After a breakthrough season last year, the challenge for Josh Eccles is to maintain that progress and establish himself as a player that the team cannot do without. The key to Eccles’ success in a Coventry City shirt thus far has been in finding ways to make himself useful to Mark Robins. From being able to fill in at right wing-back to providing energy as a ball-winner in central midfield, Eccles has been willing to put shifts in that have helped facilitate other players and the team as a whole. That next step up for Eccles will be in becoming someone who can impact the game on their own right.
It is Josh Eccles’ energy and discipline that are currently his most impressive qualities as a footballer. Whether it’s at right wing-back or in central midfield, Eccles provides the team with useful legs on either side of the ball. Out of possession, Eccles positional discipline provides the team with someone who can spot and counter-act danger. In possession, Eccles is good at getting into areas where he can receive the ball to keep the play moving. Where Eccles needs to improve is in influencing games through moments of quality of his own. There is a sense that he has more to offer the team as both a passer and all-round attacking threat, but he seems to lack an element of belief in his own ability in order to take risks and assert himself. The more time Josh Eccles gets on the pitch, the more likely that confidence will develop, but if he doesn’t start demonstrating some additional quality of his own, the risk is that Mark Robins will turn to other players who can.

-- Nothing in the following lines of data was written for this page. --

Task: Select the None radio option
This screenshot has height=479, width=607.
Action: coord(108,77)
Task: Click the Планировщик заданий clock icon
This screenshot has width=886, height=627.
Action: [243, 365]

At the time of writing, Josh Eccles’ opportunities to start games at either right wing-back or central midfield this year could well be limited by the competition he faces. At right wing-back, the level of investment made in Milan van Ewijk over the summer suggests that Eccles isn’t realistically going to be first-choice there as the campaign progresses. In central midfield, Ben Sheaf and Gustavo Hamer are firmly established as the preferred pairing, and even if Hamer were to leave, Josh Eccles has yet to show why he should be backed as a replacement over a potential new signing. As impressive as last year was for Josh Eccles, the challenge he faces of establishing himself as a regular starting player hasn’t become any easier.